CIRD47040 - Intangible assets: international issues: company ceases to be resident in UK: deferral of taxable credit: general

CTA09/S860

Circumstances where provision applies

This section applies where:

  • a company holding goodwill or an intangible asset ceases to be resident in the UK before 1 January 2020,
  • the asset is deemed to be realised and reacquired at market value under the rule described in CIRD47030,
  • the asset is held for the purposes of a trade carried on through a foreign permanent establishment,
  • the market value exceeds the original tax cost of the asset; and
  • the company and another company, which remains resident in the UK and of which the first company is a 75% subsidiary (see CIRD40030), jointly elect within two years of the change of residence for the provision to apply.
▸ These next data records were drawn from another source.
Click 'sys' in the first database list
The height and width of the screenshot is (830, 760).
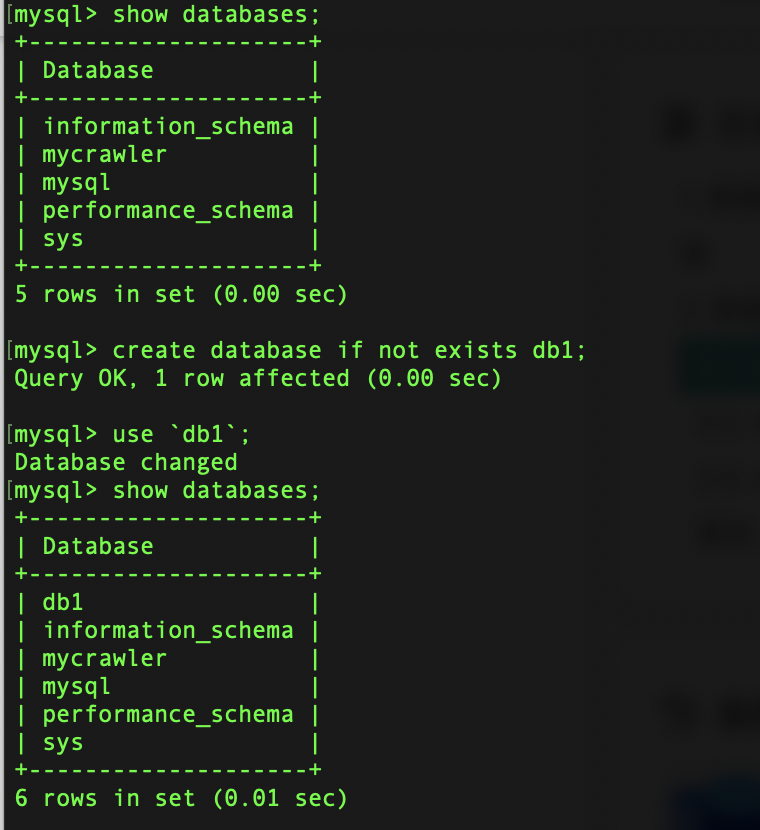coord(62,238)
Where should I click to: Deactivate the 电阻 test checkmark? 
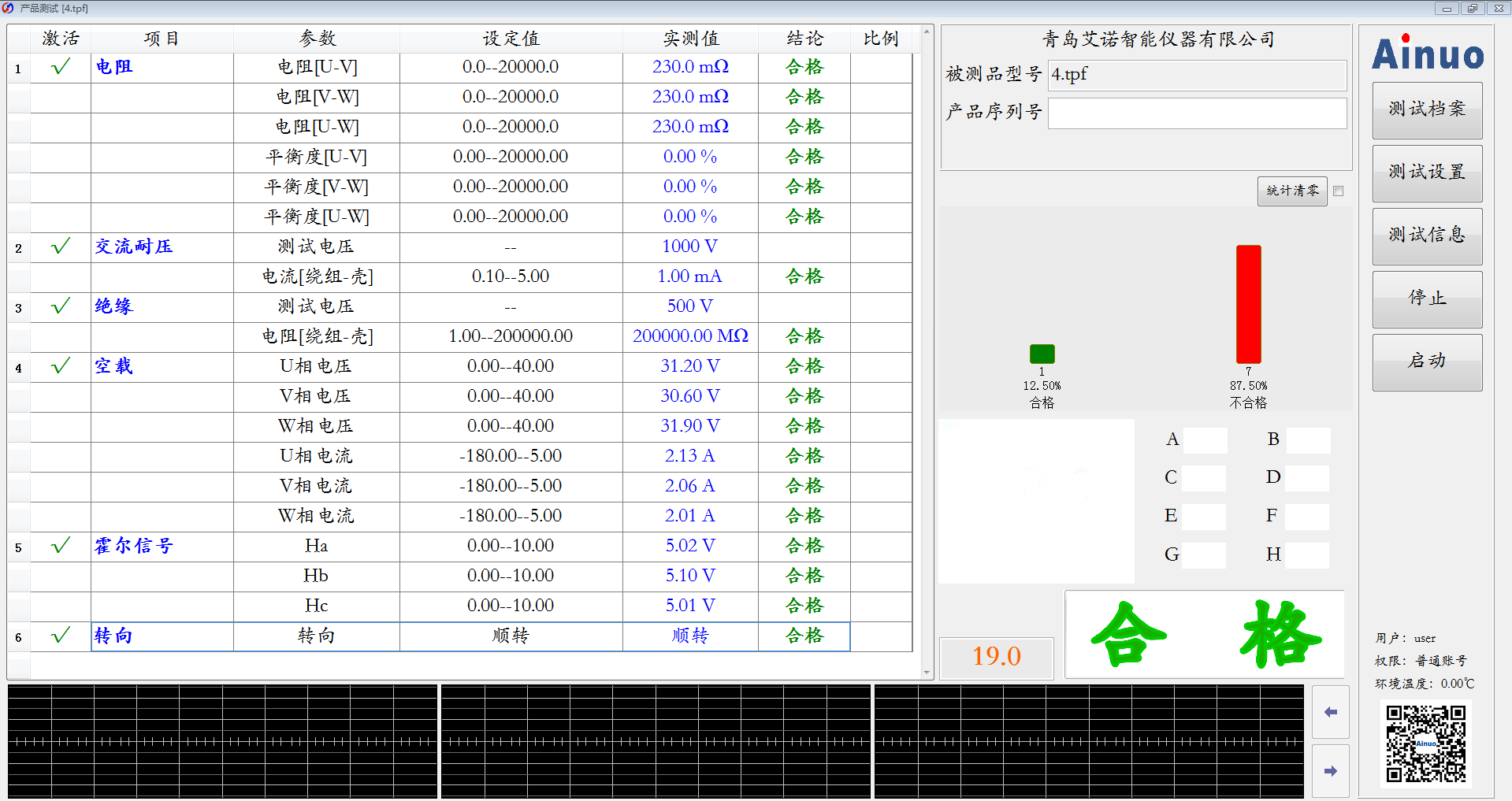point(59,67)
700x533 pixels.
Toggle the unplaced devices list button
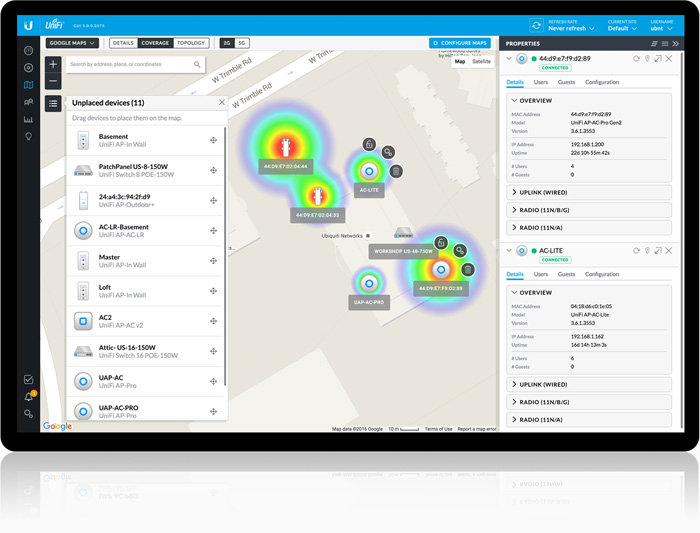(x=53, y=103)
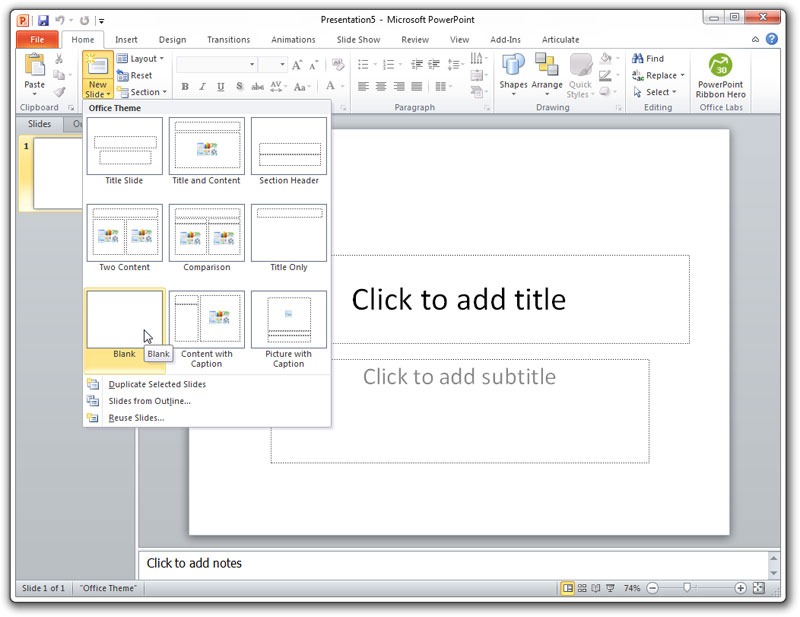Toggle bold text formatting

pyautogui.click(x=186, y=87)
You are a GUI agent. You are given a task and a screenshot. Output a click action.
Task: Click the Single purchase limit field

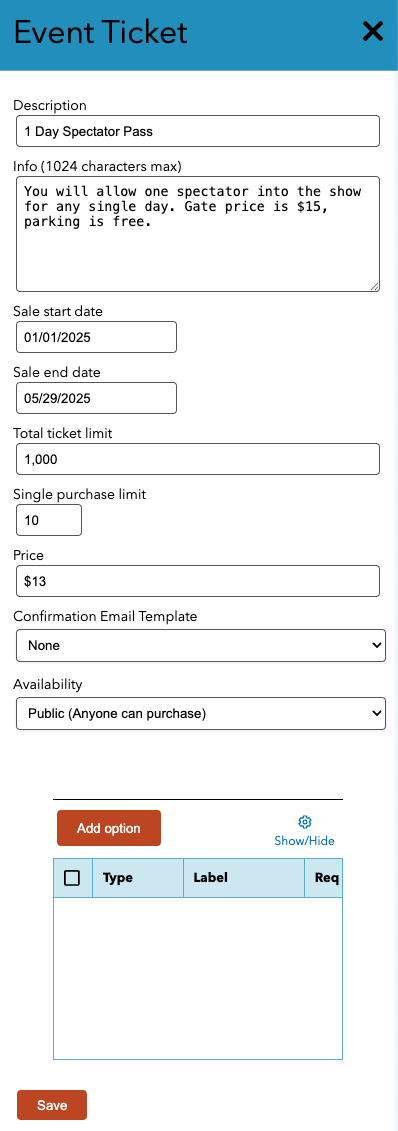click(x=49, y=520)
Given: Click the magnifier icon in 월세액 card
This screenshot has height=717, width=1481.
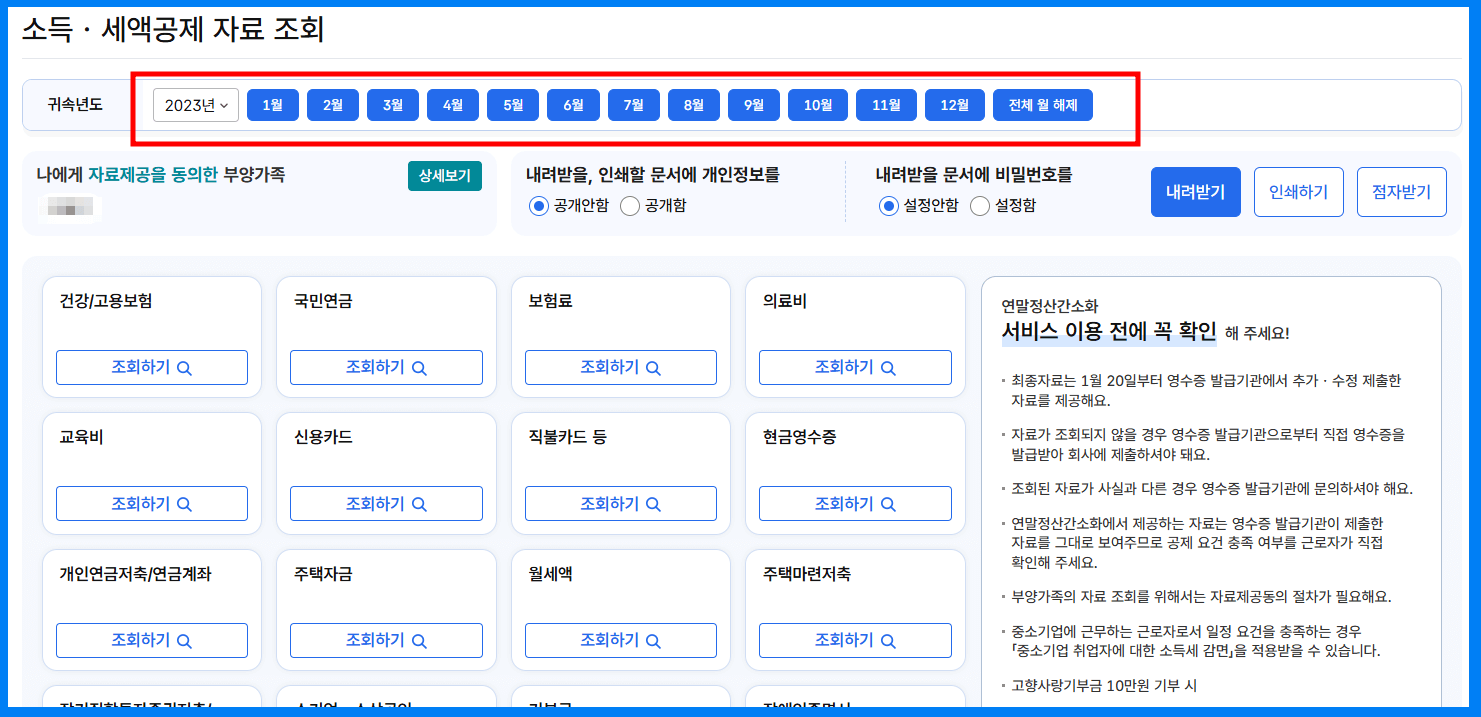Looking at the screenshot, I should click(652, 640).
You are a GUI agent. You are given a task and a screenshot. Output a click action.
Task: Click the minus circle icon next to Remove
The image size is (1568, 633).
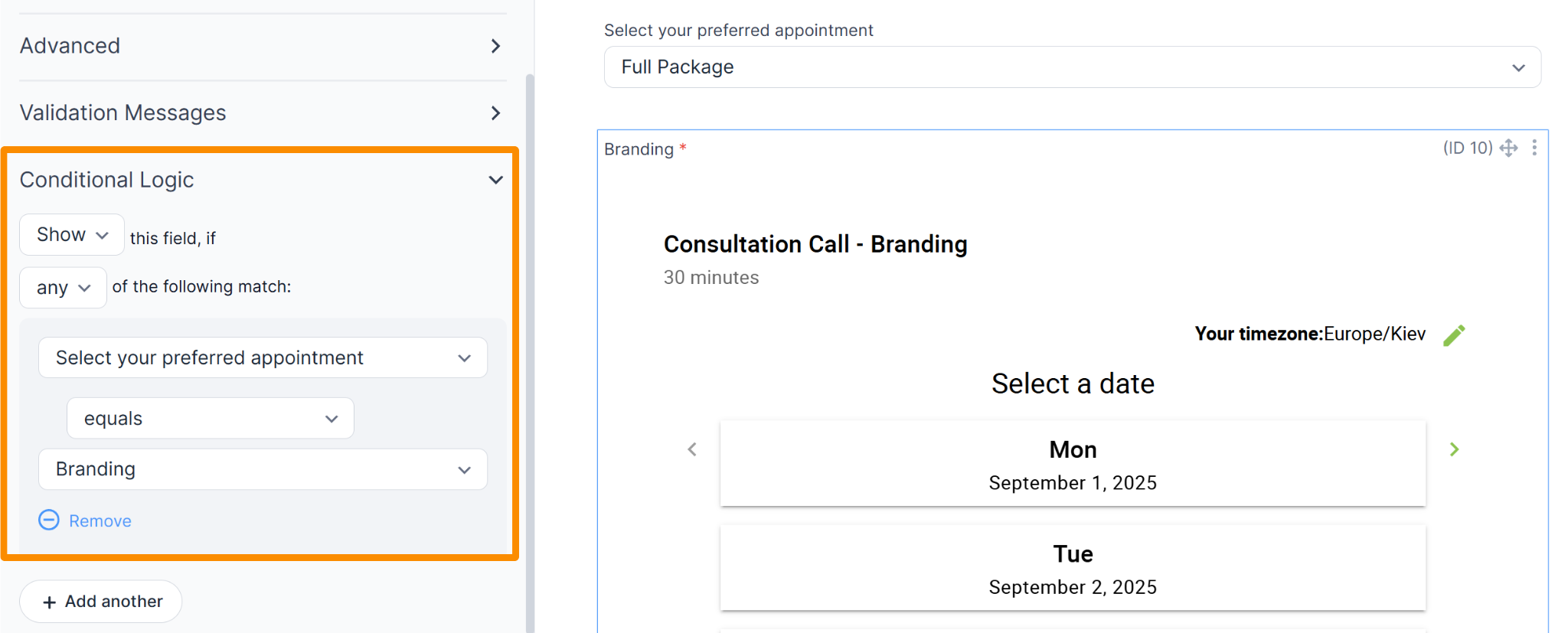[48, 520]
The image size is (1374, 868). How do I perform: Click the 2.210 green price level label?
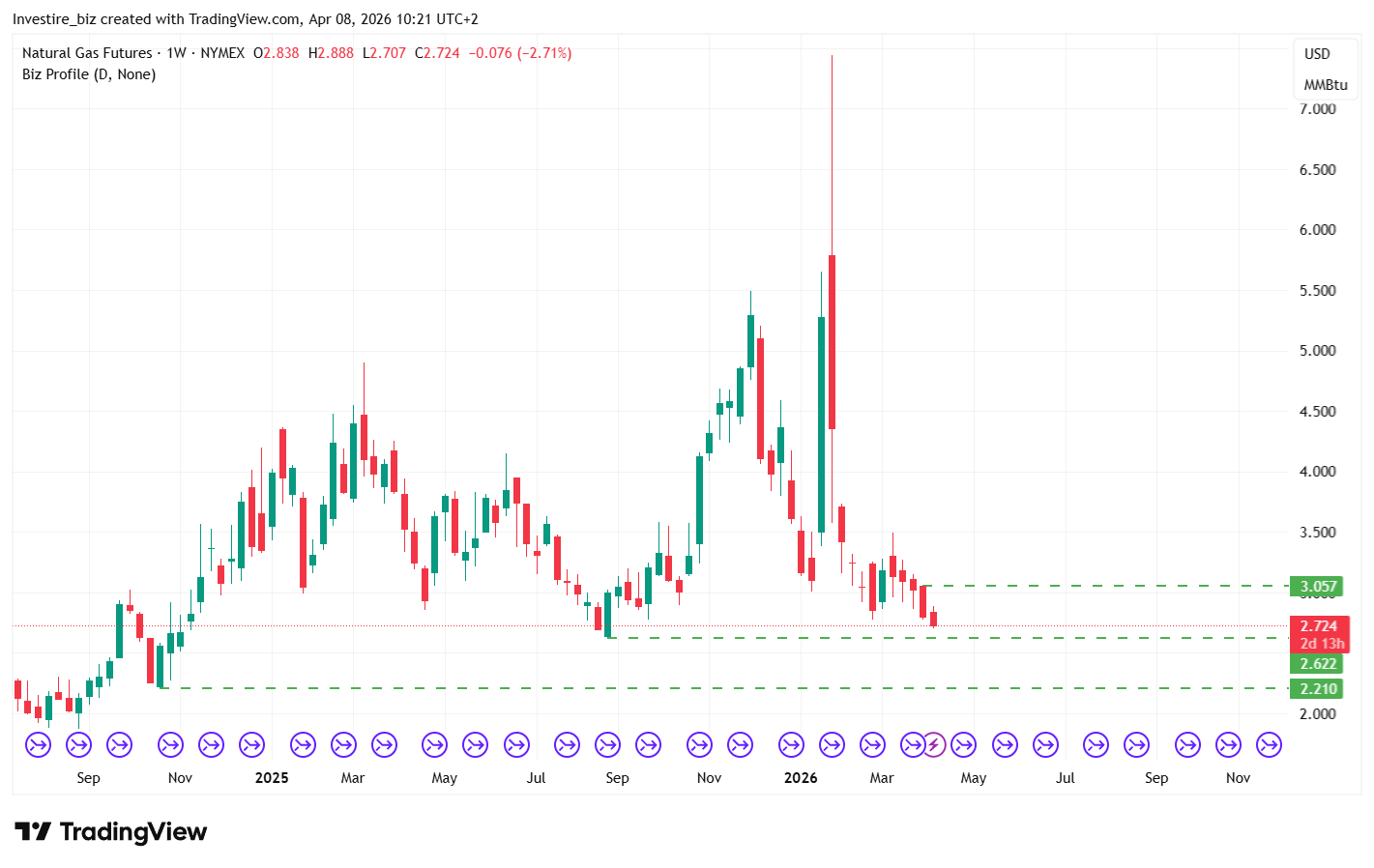click(x=1317, y=689)
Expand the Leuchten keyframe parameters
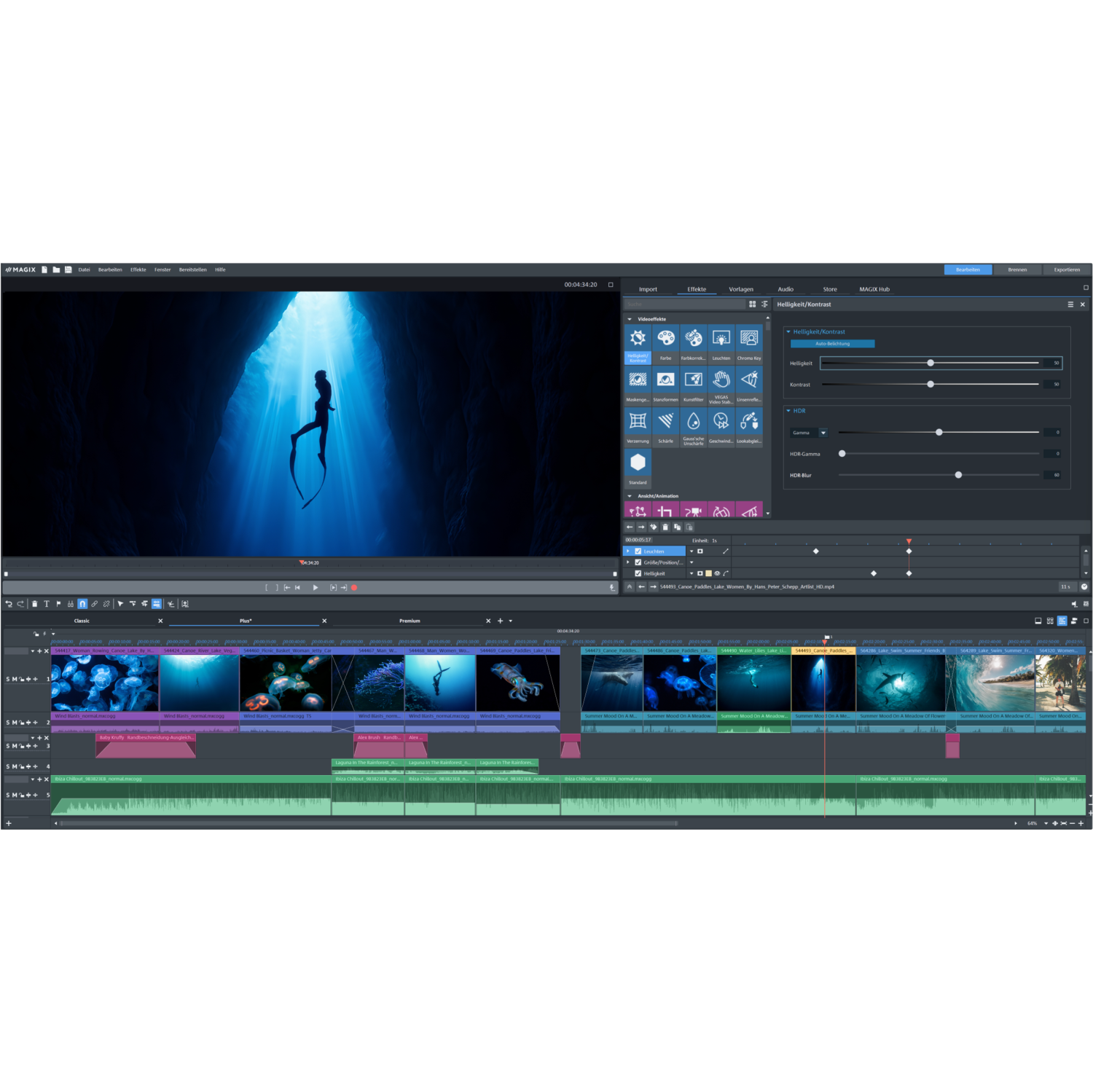Image resolution: width=1093 pixels, height=1092 pixels. 627,551
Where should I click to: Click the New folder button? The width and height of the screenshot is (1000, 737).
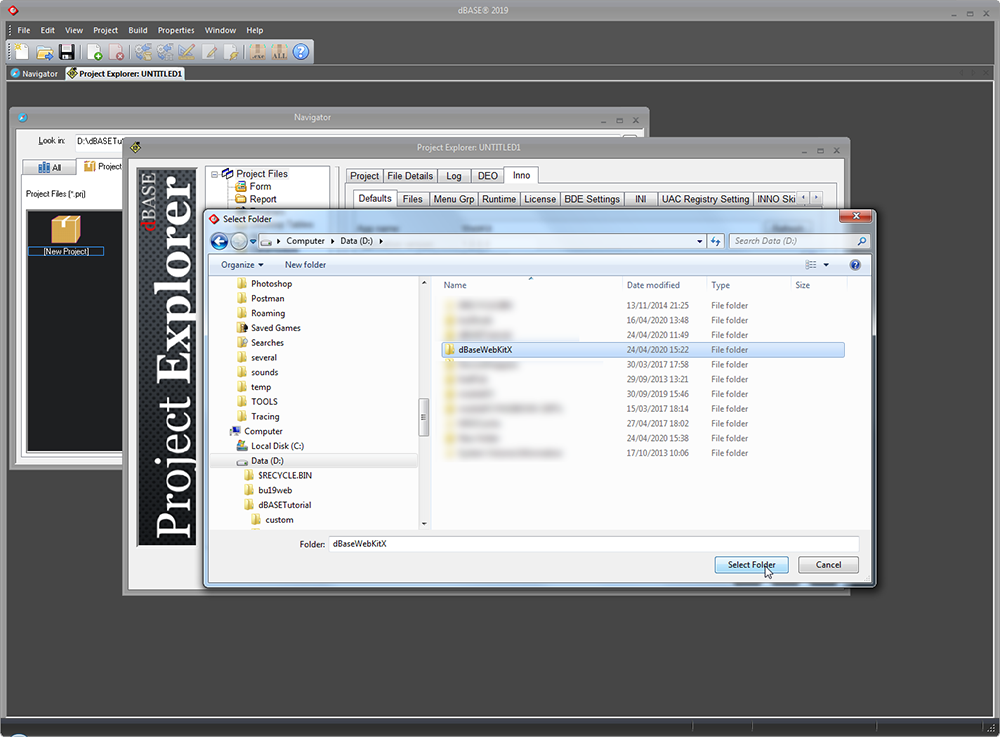coord(305,265)
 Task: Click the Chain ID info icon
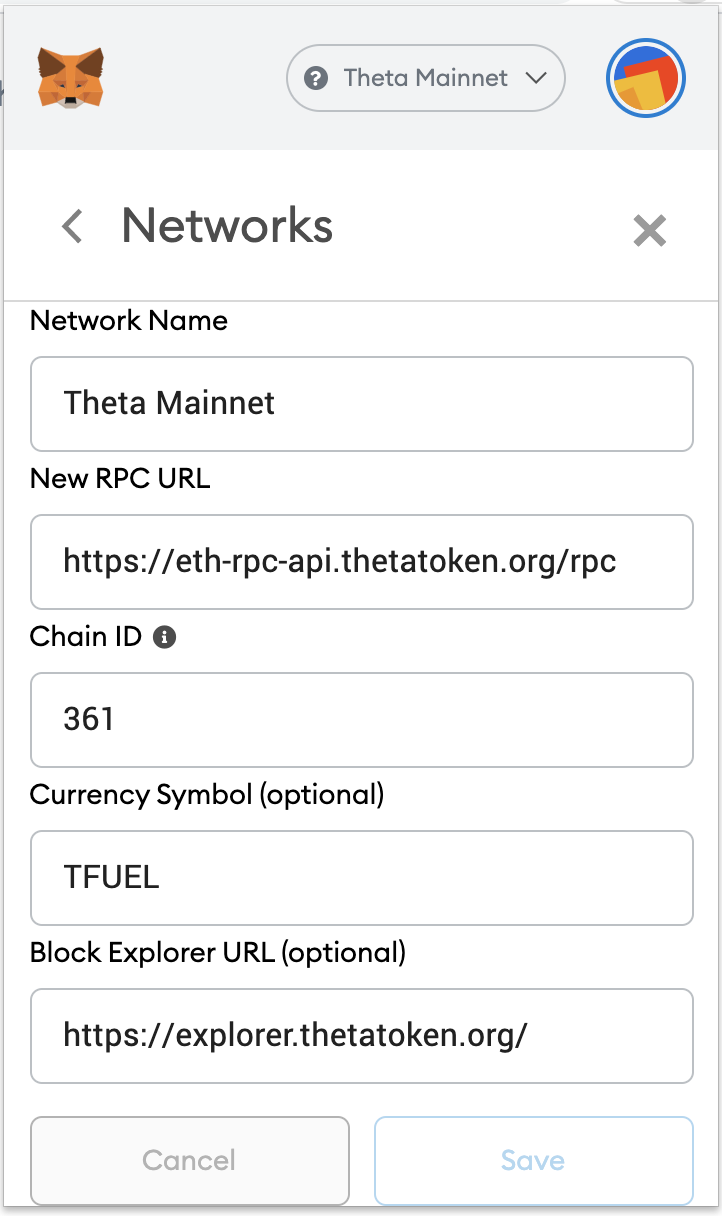pyautogui.click(x=164, y=637)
(FA03/S153 (1) inserted the words ‘permanent establishment’ in place of ‘branch or agency’, which was used in the original provision in FA02/SCHEDULE29/PARA109(1), and this change is effective for all accounting periods beginning on or after 1 January 2003.)

Treatment

In these circumstances recognition under CTA09/PART8 of the excess of the deemed realisation proceeds over the original cost of the asset may be deferred until the earlier of the time when:

  • the intangible asset is realised if that is less than six years after the date the company ceased to be resident in the UK, or
  • the 75% subsidiary relationship is broken in one of the three ways described below.

On such an event the taxable credit deferred is regarded as arising to the company remaining resident in the UK at the time of the event. It is treated as a non-trading credit in its hands (see CIRD13530 onwards).

Where recognition of the credit is triggered by the part-realisation of the goodwill or intangible asset by the company no longer resident in the UK there are special rules to determine how much of the taxable credit deferred is to be recognised. These are described in CIRD47050.

Circumstances where 75% subsidiary relationship regarded as broken

The 75% subsidiary relationship between the two companies making the election to defer the taxable credit is broken if at any time (not just within six years) either:

  • the company which remains resident in the UK (‘company B’) disposes of enough ordinary shares in the company which left the UK (‘company A’) to cause company A to cease to be a 75% subsidiary, or
  • company B disposes of ordinary shares in A after A has ceased to be a 75% subsidiary of B other than as a result of a share disposal, or
  • company B ceases to be resident in the UK.

The second bulleted circumstance triggering recovery of the deferred taxable credit above addresses the possibility that company A could have ceased to be a 75% subsidiary of company B other than by the disposal of shares by B (which would have come within the first bullet). For example, company A could have issued sufficient additional ordinary shares to a third party to bring B’s interest below 75%.

Other points to note

  1. Only the excess of the market value of the asset over its tax cost (not its tax written down value) can be deferred under this provision.
  2. The realisation of assets six years or more after the company ceases to be resident do not trigger recovery of the deferred taxable credit.
  3. This relief is equivalent to that in TCGA92/S187 (see CG42430 onwards).
  4. CTA09/S860 was repealed by FA19/S23 with effect from 1 January 2020.